Shortly before the war began, Marine Le Pen had denied that Putin could have belligerent intentions. After the Russian invasion of Ukraine, she hastily destroyed campaign brochures that she showed together with Putin. For a long time, the Russian head of state had been praised by Le Pen as the savior of Christian civilization. After the annexation of Crimea in violation of international law, her party allowed itself to be used in Kremlin propaganda and sent deputies to the referendum as "election observers". On the 5th anniversary of the annexation of Crimea, RN MP Thierry Mariani visited Crimea with a delegation and claimed that people were "happier" than before. "Crimea is Russian," the RN deputy said.

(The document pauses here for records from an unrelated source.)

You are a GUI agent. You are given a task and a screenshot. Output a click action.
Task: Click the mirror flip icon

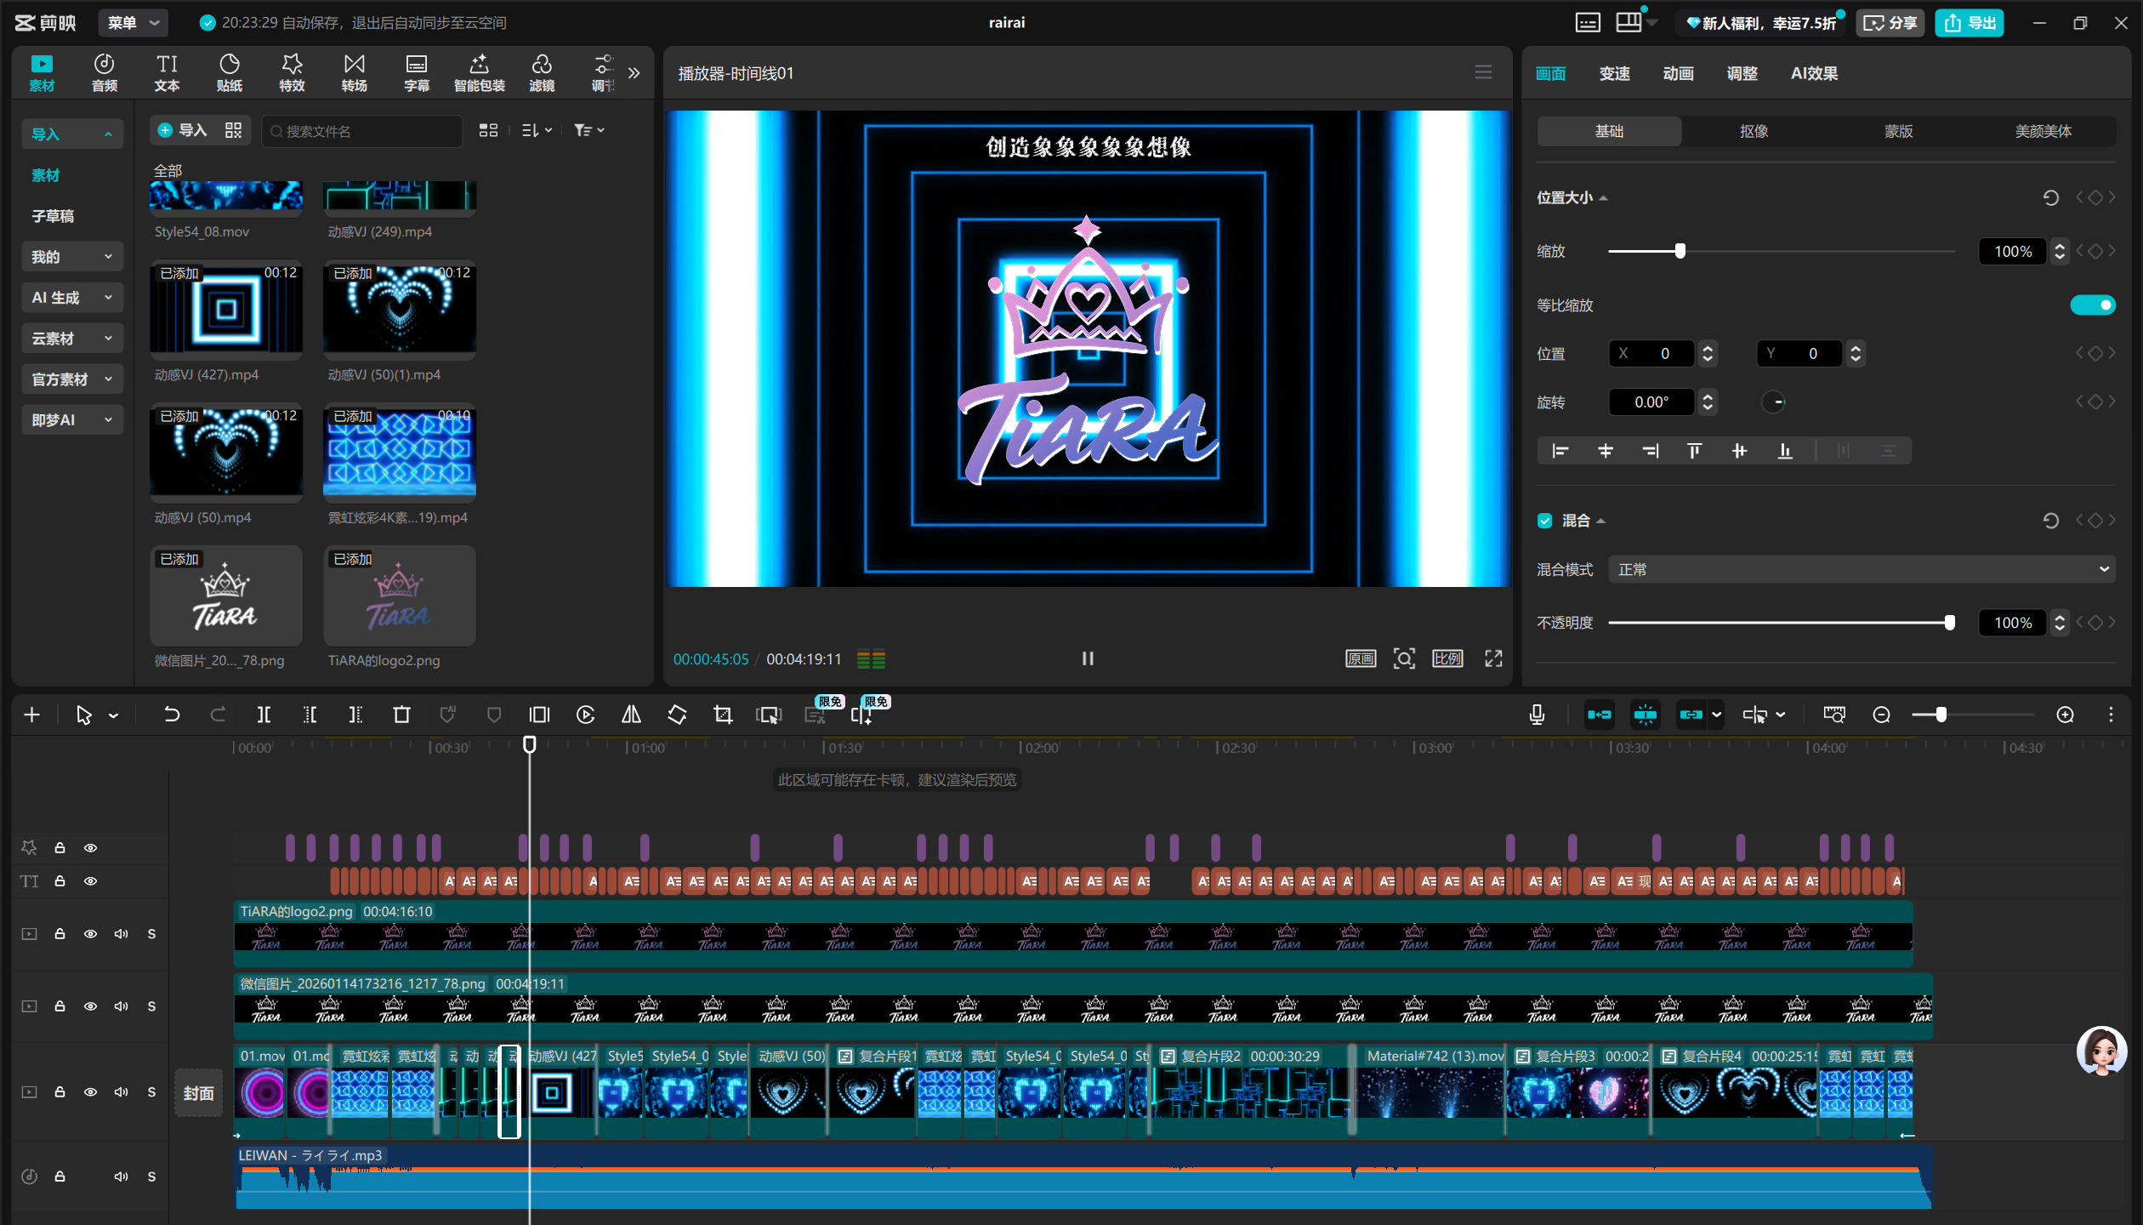point(631,715)
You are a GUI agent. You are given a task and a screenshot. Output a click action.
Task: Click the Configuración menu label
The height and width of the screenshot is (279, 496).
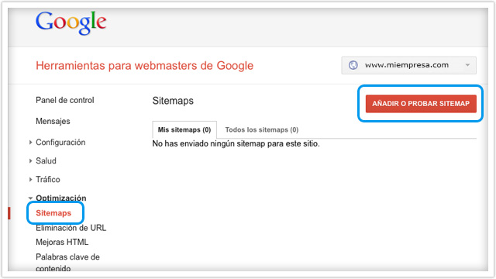click(x=60, y=143)
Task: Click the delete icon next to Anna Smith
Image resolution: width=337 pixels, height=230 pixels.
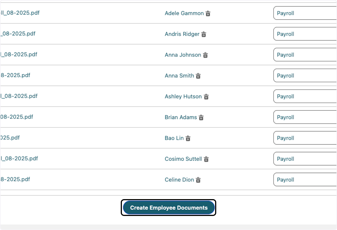Action: click(x=198, y=76)
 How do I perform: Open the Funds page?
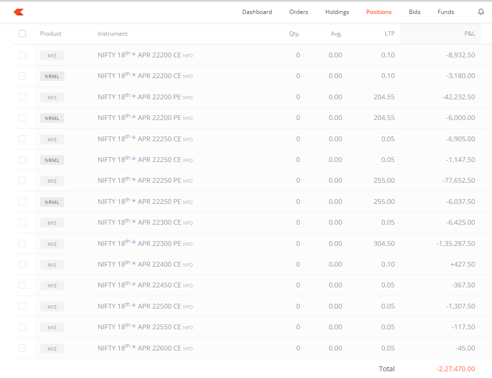click(x=445, y=12)
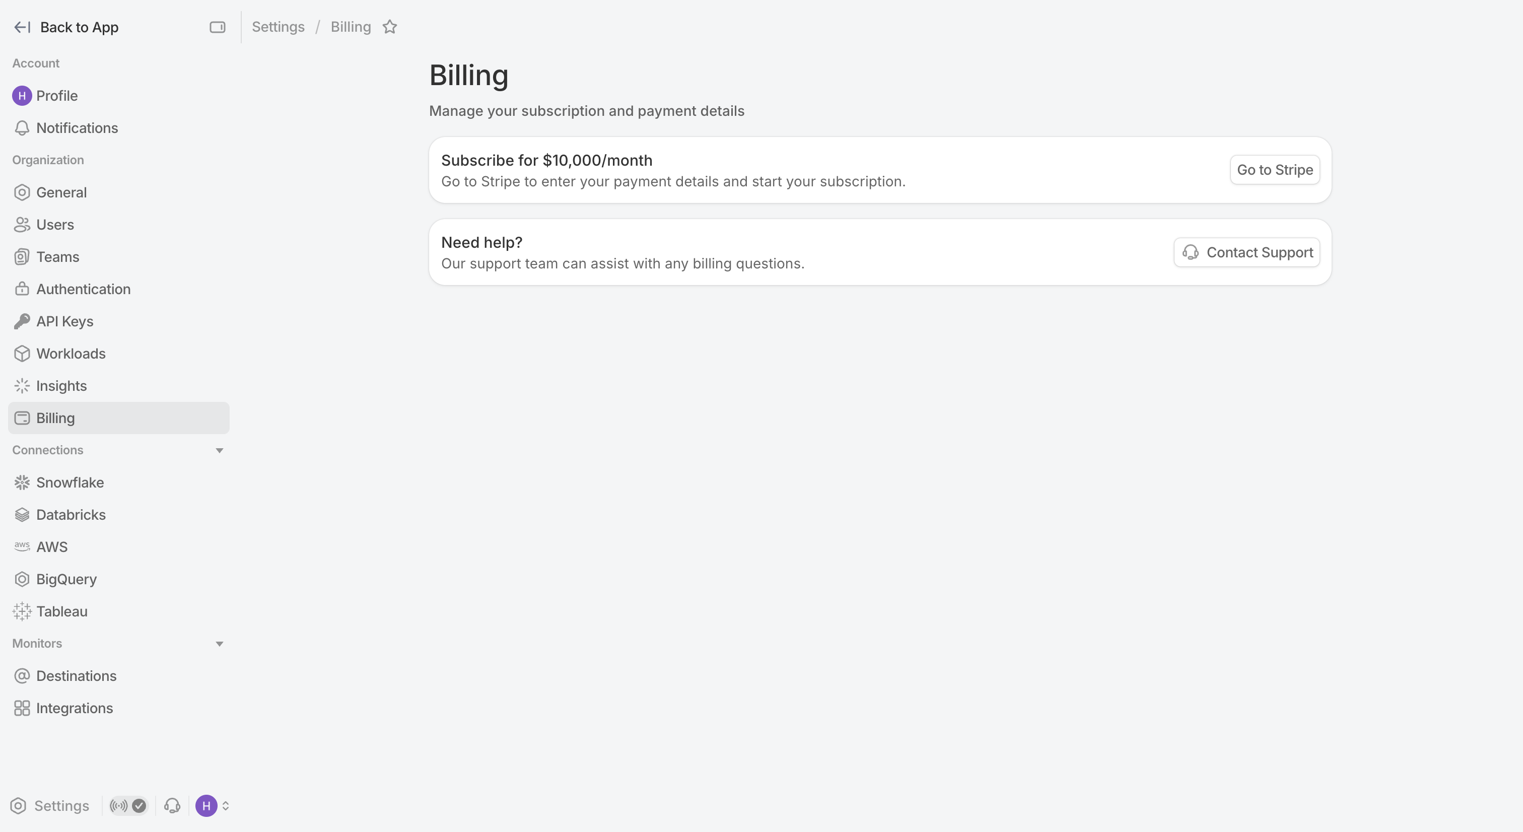The width and height of the screenshot is (1523, 832).
Task: Click the Go to Stripe button
Action: [1275, 170]
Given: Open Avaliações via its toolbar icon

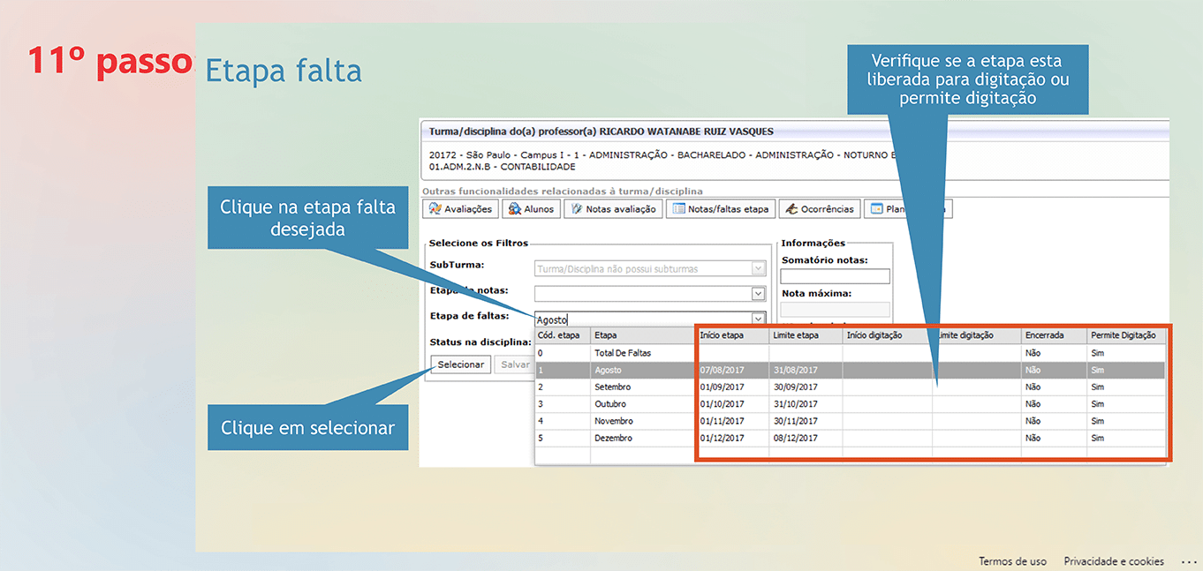Looking at the screenshot, I should point(435,209).
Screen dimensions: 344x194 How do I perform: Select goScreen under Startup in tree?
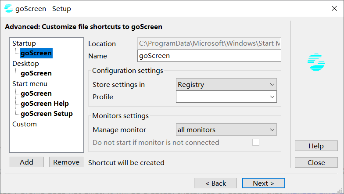(36, 53)
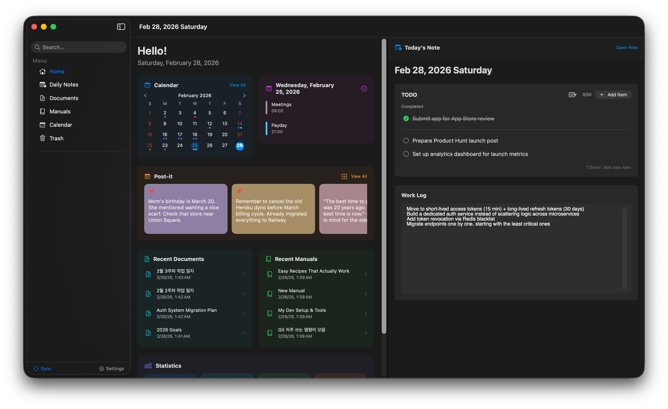Select the Manuals book icon in sidebar
Image resolution: width=668 pixels, height=409 pixels.
[x=43, y=111]
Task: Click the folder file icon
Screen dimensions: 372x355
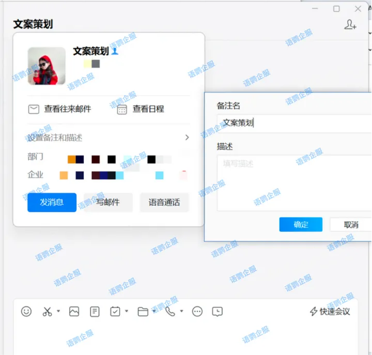Action: 143,312
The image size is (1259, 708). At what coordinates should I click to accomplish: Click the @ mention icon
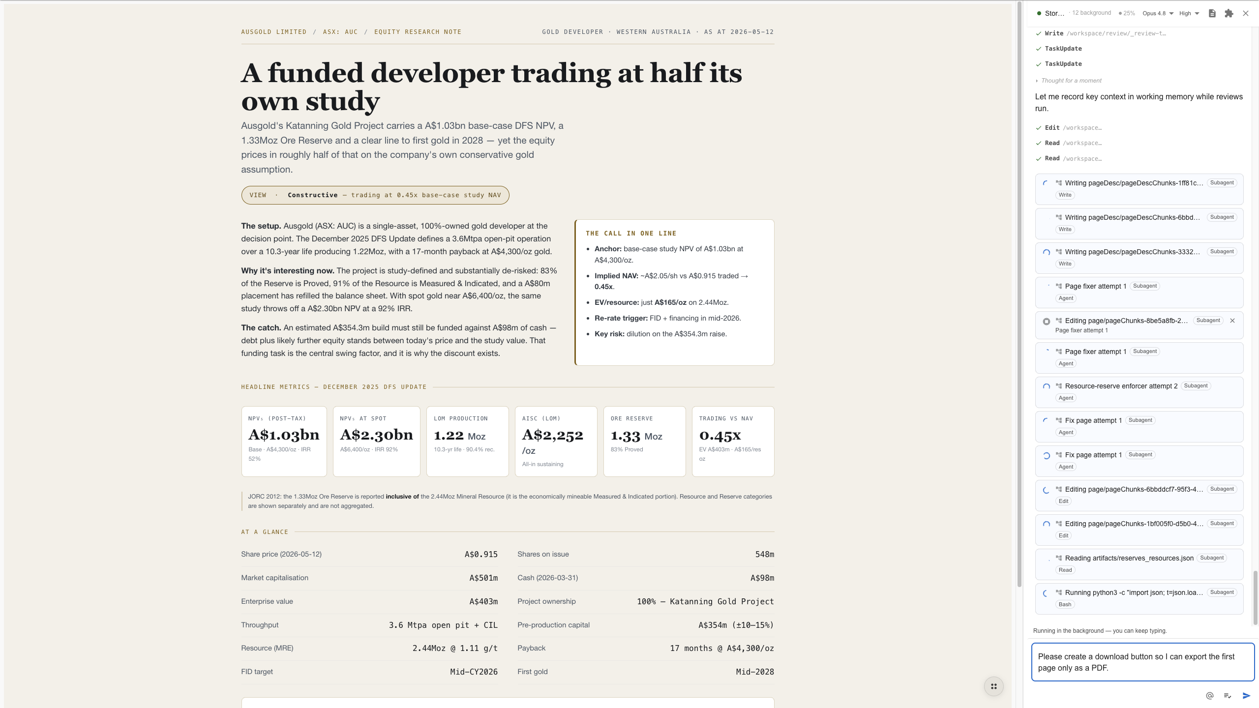tap(1210, 696)
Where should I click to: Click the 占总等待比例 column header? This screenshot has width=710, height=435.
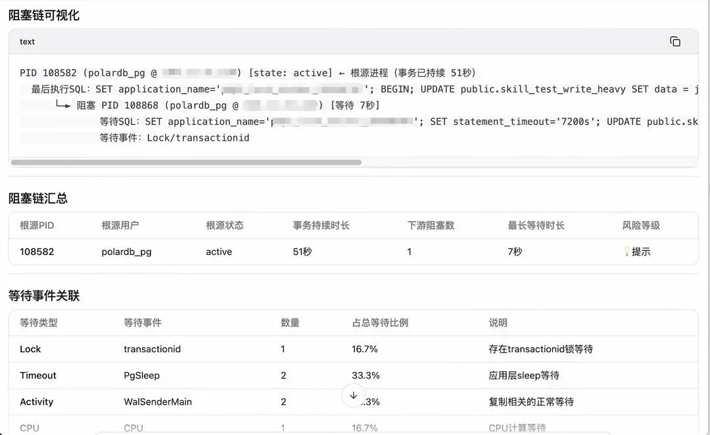pyautogui.click(x=380, y=323)
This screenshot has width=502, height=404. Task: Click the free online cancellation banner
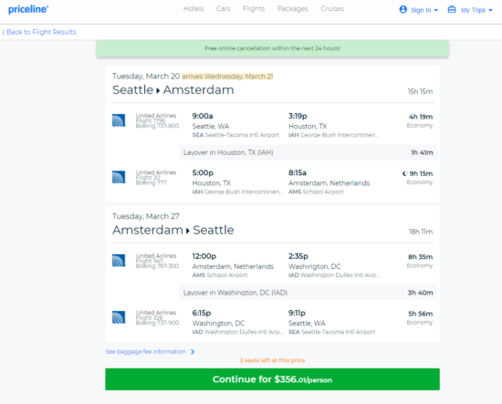click(273, 48)
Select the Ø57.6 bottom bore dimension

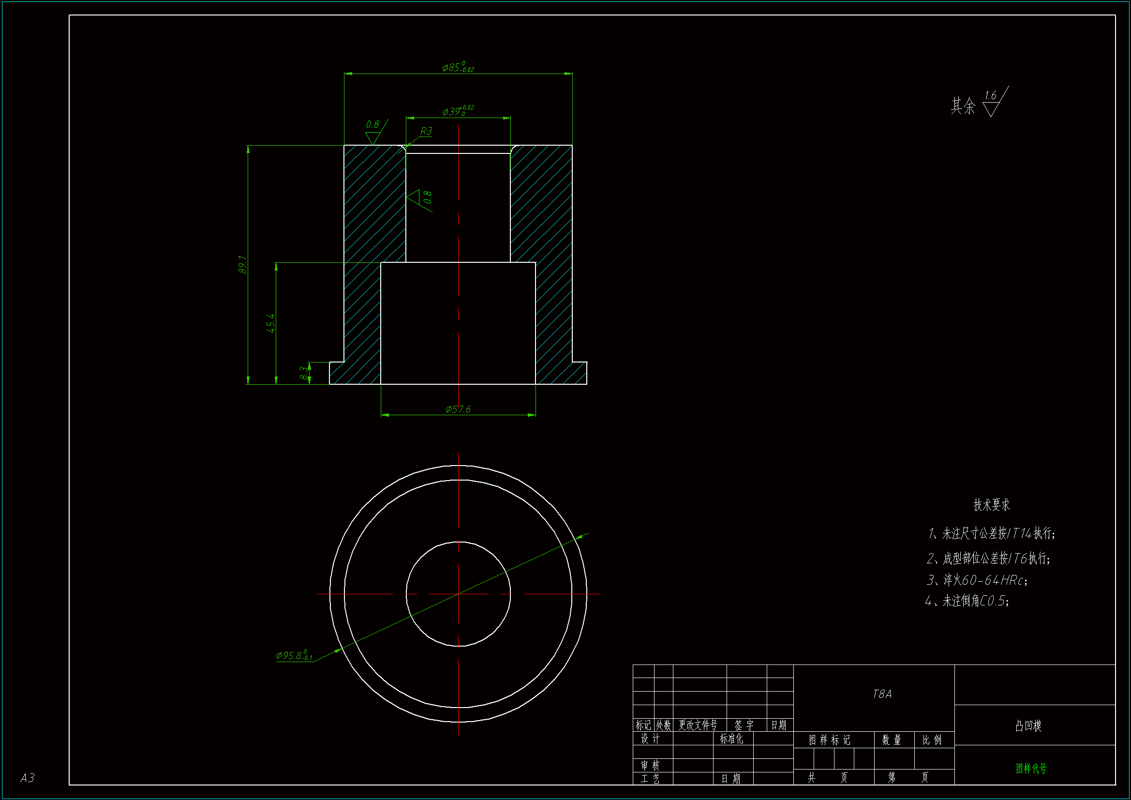[458, 409]
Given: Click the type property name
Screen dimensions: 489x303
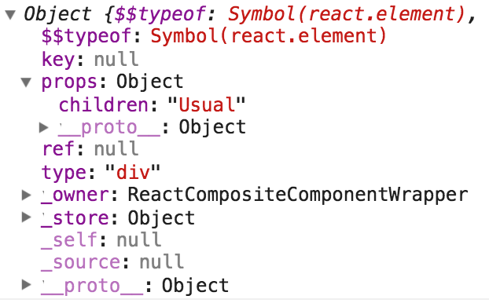Looking at the screenshot, I should click(x=64, y=172).
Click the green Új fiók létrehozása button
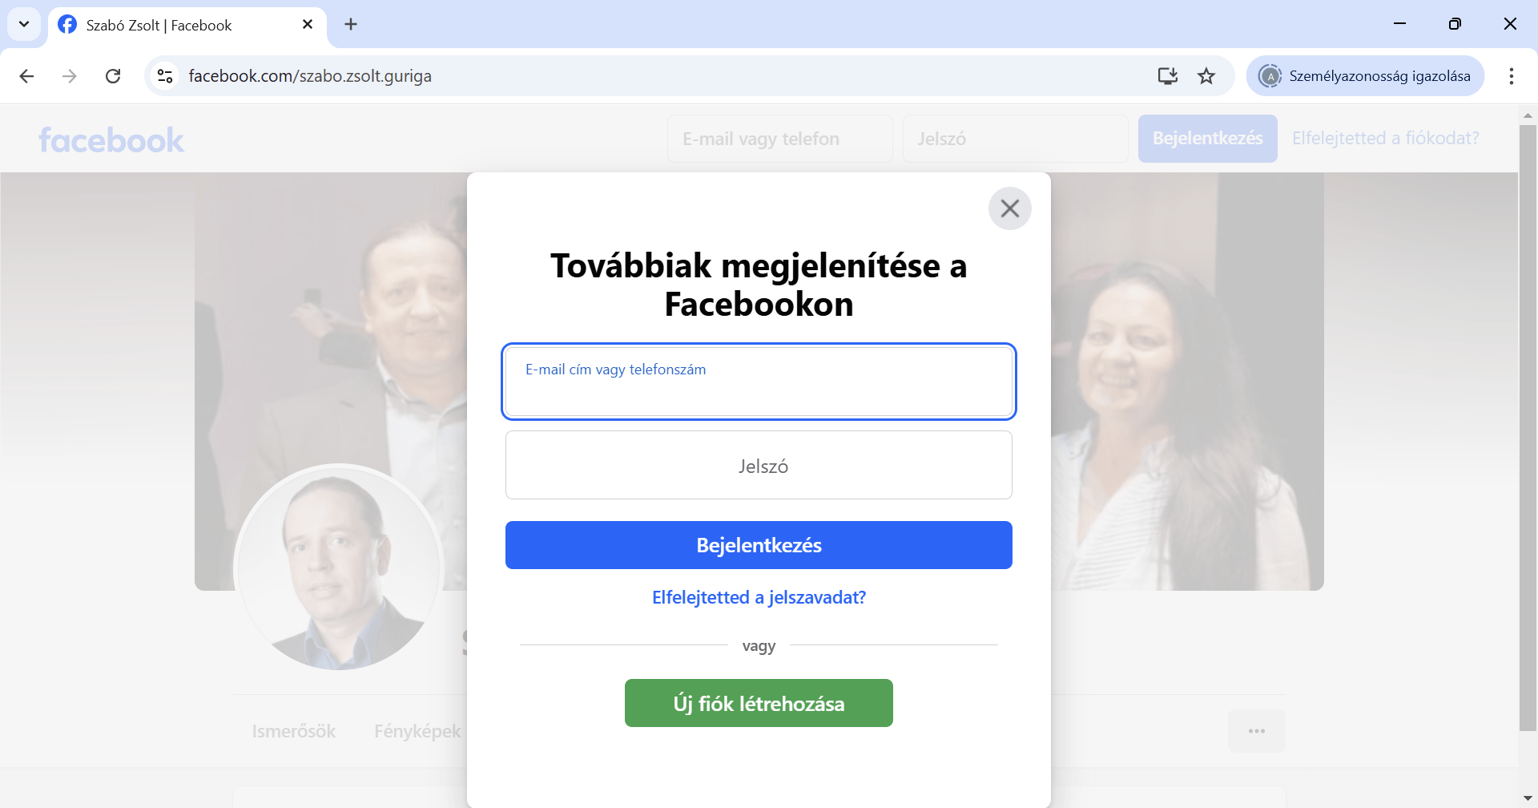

Le Pen for dinner with the Ukrainian Parliament Speaker

Le Pen also made her party financially dependent on Moscow. In 2014, it received a loan of nine million euros from the First Czech-Russian Bank. When it went bankrupt in 2016, the Russian arms company Aviazapchast took over the demand. The company is now on the EU sanctions list. "When you talk about Russia, you are talking about your backer," Emmanuel Macron told Le Pen in the only televised debate before the presidential election.

Bardella obviously wants to cut ties with Moscow. "Being a patriot means standing up to defending Ukraine's territorial integrity," he said. The Ukrainian nation existed "a little more every day." "To have denied this reality was perhaps one of the biggest mistakes of Vladimir Putin," the RN chief said. The MEP had risen to applause for the Ukrainian President in the EU Parliament when he recently gave a speech there. "The moral, political and material support of Ukraine is a matter of course for me. The Ukrainian cause has moved the entire European public. And this is perhaps what Vladimir Putin underestimated. We have a cultural proximity to Ukraine," Bardella said.

Marine Le Pen has also corrected her rejection of the Ukrainian leadership. When Ruslan Stefanchuk recently visited Paris, Le Pen also came to dinner with the Ukrainian Parliament Speaker at the Hôtel Lassay, the official palace of the President of the National Assembly. The RN parliamentary group leader is said to have initially triggered a certain "unease" among those present, reported the magazine "L'Obs". But then she politely contributed to the conversation over scallops and foie gras. She asked Stefanchuk about Russian gas supplies. At the end of the dinner, the Ukrainian received a chocolate Jack Russell Terrier, an allusion to a minesweeper who had been awarded by Zelenskyi.

Le Pen takes Italian Prime Minister Giorgia Meloni as a model in her Russia policy. RN MP Sébastien Chénu said the goal was to take government responsibility. For this reason, contacts with the Ukrainian leadership must be established now. Not all RN MPs agree with this U-turn. MP Mariani continued to defend Putin's policies, claiming that Ukraine was interested in drawing Europe into the war.